The Wave(原題)(2019年製作の映画)
4.3
■概要
ある企業弁護士の男は保険の契約にまつわる支払いについて大きな要因を見つけ、会社の利益に繋がり評価されると浮き足立っていた。同僚に促され、普段は平日には行かない飲みに出て前祝いをすることとなるが、成り行きで摂取したドラッグにより幻覚と真実が混ざり始める…。

■感想(ネタバレなし)
冴えない男のトリップムービーなのだが、思いの外メッセージ性もあり、伏線も多く、トリップ中のビュジュアルも真新しく感じられ映像美もある。

簡単に言えばタイムリープものなのだが、一癖強い。

パームスプリングとドニー・ダーコを足して二で割ったような作風に痺れた。

パームスプリングではコメディ過ぎる、ドニー・ダーコでは難解すぎる…それらを混ざ合わせて調和の取れた形にしたような、それでいて既視感は少なく楽しめる作品だった。

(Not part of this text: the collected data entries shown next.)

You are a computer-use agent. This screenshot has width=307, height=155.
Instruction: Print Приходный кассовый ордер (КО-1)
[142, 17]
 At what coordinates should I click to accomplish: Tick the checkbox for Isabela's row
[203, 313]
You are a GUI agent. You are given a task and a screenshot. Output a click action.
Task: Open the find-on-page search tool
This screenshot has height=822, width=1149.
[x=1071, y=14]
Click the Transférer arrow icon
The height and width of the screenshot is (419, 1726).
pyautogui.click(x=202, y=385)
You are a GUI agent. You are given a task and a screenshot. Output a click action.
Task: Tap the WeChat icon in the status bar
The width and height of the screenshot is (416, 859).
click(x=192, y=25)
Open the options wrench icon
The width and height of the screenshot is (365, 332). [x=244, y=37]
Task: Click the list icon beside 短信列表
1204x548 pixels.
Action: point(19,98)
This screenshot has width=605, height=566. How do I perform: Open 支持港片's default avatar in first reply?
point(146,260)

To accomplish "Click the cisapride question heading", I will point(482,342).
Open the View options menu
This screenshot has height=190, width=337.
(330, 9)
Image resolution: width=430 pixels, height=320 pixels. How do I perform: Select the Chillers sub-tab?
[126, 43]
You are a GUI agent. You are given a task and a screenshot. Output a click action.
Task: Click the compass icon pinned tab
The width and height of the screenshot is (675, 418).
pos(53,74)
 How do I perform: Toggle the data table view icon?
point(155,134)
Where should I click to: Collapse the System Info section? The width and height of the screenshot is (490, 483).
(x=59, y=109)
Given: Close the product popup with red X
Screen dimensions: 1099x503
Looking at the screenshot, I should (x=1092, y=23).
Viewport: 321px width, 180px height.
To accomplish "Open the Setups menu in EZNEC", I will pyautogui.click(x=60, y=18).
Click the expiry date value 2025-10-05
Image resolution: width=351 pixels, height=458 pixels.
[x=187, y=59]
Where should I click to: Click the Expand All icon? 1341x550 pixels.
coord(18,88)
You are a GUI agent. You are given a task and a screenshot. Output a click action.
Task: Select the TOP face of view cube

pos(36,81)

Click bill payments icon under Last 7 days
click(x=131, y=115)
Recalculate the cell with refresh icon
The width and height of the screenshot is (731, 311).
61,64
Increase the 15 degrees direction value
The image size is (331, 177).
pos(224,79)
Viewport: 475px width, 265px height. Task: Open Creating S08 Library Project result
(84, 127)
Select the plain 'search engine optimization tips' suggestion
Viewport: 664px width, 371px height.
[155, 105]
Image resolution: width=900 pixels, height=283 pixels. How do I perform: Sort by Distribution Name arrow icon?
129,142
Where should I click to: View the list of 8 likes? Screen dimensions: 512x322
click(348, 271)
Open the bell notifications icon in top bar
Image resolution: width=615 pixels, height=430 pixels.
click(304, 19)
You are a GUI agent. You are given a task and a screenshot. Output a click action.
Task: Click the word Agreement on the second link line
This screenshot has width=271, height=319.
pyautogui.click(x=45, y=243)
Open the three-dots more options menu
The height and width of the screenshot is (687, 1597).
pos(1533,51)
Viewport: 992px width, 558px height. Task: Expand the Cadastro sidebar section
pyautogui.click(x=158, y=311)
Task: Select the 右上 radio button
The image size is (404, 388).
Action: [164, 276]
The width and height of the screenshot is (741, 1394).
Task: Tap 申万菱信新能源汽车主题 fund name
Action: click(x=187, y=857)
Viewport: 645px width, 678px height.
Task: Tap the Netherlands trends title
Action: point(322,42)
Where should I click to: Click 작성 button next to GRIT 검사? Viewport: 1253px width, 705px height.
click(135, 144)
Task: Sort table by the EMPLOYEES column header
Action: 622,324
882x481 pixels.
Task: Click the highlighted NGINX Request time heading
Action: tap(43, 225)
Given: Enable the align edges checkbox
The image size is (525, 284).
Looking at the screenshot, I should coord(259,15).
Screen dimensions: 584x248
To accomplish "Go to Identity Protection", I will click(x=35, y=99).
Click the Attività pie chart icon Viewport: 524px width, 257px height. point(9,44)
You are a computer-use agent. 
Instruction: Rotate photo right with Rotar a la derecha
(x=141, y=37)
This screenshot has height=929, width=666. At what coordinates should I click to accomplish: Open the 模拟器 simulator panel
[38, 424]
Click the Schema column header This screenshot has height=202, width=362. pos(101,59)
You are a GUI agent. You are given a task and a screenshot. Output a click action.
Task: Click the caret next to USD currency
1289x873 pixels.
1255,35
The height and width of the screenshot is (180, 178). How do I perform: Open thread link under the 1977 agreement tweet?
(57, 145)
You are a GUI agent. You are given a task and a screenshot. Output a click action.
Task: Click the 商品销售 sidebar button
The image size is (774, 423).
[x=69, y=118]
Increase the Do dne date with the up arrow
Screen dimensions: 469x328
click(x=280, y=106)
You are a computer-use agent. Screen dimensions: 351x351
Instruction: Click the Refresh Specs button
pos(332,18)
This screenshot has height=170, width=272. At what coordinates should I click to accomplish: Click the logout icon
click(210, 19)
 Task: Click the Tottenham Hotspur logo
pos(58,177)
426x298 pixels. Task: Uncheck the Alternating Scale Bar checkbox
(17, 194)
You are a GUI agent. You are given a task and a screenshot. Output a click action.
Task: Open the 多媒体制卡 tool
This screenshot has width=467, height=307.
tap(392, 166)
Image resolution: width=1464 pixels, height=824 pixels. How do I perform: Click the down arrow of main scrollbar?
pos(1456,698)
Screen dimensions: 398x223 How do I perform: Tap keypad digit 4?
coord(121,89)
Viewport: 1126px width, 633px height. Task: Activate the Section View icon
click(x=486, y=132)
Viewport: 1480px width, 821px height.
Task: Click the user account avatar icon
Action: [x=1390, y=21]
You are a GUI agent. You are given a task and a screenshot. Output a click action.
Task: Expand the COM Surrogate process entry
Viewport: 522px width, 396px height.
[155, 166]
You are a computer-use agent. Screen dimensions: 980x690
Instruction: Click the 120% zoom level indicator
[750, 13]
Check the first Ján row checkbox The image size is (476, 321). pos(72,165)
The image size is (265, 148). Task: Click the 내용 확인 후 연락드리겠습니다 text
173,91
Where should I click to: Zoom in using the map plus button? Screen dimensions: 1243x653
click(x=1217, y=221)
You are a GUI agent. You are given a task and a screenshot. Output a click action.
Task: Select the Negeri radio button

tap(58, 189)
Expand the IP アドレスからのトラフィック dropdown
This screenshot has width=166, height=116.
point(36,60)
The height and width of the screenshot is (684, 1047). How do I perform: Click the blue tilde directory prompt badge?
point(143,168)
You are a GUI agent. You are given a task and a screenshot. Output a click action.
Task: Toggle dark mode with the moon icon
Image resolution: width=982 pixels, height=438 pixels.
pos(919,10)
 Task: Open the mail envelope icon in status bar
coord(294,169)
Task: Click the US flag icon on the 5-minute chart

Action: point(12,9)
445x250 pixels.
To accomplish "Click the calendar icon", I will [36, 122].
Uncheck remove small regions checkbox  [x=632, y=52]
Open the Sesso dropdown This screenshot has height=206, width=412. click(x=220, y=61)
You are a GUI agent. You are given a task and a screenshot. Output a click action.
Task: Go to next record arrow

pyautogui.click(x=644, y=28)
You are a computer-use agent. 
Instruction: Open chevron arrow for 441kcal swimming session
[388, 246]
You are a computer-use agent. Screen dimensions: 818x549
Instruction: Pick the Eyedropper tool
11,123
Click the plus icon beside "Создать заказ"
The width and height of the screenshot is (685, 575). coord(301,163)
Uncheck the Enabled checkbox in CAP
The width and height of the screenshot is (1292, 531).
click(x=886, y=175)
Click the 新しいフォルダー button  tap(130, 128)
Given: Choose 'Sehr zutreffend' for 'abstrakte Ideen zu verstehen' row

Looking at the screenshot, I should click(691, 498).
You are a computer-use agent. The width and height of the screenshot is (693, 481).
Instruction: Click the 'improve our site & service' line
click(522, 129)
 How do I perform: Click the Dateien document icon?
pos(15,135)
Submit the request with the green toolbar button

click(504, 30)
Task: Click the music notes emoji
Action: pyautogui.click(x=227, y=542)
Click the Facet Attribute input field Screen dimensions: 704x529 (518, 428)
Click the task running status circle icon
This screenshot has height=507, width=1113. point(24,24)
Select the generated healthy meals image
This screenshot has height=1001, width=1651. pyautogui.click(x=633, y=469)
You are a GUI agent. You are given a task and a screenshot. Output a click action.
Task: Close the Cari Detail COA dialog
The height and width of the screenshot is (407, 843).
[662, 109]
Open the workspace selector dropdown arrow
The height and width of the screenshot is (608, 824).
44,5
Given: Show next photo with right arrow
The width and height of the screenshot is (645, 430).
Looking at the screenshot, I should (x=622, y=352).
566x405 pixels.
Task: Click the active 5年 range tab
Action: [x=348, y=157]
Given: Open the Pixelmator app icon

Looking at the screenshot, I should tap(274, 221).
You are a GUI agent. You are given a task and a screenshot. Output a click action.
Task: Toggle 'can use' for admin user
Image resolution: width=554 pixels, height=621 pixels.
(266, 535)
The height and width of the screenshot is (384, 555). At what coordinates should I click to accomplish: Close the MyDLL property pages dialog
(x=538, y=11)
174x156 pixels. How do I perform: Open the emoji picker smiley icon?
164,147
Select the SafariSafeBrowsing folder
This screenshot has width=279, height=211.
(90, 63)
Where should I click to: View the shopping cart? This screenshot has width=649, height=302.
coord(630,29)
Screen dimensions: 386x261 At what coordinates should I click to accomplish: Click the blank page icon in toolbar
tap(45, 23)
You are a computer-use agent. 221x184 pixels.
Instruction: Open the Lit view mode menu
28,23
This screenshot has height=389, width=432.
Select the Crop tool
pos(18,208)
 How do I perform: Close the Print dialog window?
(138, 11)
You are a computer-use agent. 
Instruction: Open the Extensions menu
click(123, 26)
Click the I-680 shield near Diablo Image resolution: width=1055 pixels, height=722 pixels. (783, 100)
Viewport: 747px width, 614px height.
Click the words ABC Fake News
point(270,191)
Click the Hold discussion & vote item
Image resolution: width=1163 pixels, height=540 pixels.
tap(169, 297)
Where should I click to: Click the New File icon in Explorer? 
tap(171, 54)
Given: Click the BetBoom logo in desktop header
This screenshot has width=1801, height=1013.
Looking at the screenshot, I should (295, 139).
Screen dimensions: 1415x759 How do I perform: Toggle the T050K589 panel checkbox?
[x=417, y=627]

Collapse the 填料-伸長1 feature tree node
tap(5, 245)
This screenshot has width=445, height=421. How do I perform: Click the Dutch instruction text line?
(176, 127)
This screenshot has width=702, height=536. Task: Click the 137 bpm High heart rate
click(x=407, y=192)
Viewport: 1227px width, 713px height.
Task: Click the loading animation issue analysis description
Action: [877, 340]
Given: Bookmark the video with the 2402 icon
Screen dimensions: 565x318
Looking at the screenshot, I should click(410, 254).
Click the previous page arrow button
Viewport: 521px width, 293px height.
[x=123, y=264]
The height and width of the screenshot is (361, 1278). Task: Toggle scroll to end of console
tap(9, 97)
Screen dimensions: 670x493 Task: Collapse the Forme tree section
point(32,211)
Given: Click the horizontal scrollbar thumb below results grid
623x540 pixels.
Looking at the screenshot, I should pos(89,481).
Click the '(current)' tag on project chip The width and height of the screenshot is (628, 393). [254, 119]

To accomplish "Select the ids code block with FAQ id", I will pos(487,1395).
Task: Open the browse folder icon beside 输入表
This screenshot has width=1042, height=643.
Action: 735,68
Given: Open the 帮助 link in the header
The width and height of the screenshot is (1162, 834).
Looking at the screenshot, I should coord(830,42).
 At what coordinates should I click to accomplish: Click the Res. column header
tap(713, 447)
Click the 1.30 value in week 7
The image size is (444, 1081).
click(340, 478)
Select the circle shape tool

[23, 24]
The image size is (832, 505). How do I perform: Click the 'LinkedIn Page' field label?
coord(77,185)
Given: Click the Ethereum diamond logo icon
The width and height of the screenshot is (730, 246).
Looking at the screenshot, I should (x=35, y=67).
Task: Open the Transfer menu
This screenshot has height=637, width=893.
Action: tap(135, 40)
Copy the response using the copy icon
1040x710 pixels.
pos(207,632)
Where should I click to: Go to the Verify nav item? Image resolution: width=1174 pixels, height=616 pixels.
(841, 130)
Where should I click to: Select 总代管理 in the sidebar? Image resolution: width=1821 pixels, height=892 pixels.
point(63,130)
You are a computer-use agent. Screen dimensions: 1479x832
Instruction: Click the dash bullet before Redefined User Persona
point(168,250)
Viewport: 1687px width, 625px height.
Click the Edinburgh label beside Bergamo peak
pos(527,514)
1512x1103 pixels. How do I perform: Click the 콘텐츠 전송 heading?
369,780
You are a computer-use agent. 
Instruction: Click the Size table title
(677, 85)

ジャスティン・ロングの善良でも悪人でもなく凡人でありながら自己中心的で情けない役回りを演じさせると本当一級品。

ちなみにTHE WAVE ウェイヴというドイツ映画もありますが、独裁者は現代でも生まれるかという学生との実験の話で全く異なりますが、オススメです。










■感想(ネタバレあり)
・総評
自身の死の前に全て正しくありたいと願い、変わらない結末の前に最善のことを行うというあくまでも一個人の正義感や満足感の話ではあるのだが、死ぬ直前の数日を見直すことができるなら幸せなことだろう。そして世界は"調和"という報われる世界であるべきというメッセージはシンプルに好きでした。
"ベイビー、今日は大事な日だろ?"が起点となるワードも好みです。

・起きている事象
評価が低い理由は難解に思えるからだろうが、主人公の一言で全て理解できる理屈だったのも痛快。
"時間は思ったよりも相対的なんだな"

相対性理論とは観測者によって時間の経過が異なるということと捉えると、ドラックの役割が他人と時間の観測を異なる領域になってしまうことにより、結果を観測しに行くことができ、"結果を踏まえて事前に行動できるという状態"になっていた。

説明不能な物理的な移動が他人も観測していることも含めて、他者と時間軸が変わってしまうのが能力なのだろう。

・時系列
たぶんこうだろう。
x日:
-パーティに向かう、ドラックを摂取

x+1:
-会議で保険金の支払いが不要と結論
-翌日の売人の監禁に備えて金を作り、ホームレスに委託する
-自身の事故死の保険金を、保険支払いを止めた家族を名義にする

x+2:
-ドラックを盗み、社長のトランクに積む
-売人に捕まり殺されかけるがホームレスが金を届ける
-社長に引かれて死亡する

・ラストシーンの世界
勧善懲悪の話で、世界に"調和"を与えるのは不当な利益や他者に悪影響を及ぼす人間が全て不利益を被る終わり方。

自己中心的で冷淡だった主人公は死を経験する。
だが時間の観測が変わっているので、死に際に発する脳内物質による快楽的な快感を恒久的に得て、天国のような世界でまどろみ続け苦痛から解放されているのだと思う。

脳内世界のためナタリーは自分の描いた理想の女性だし、空は脳内伝達物質のように煌びやかに光っている。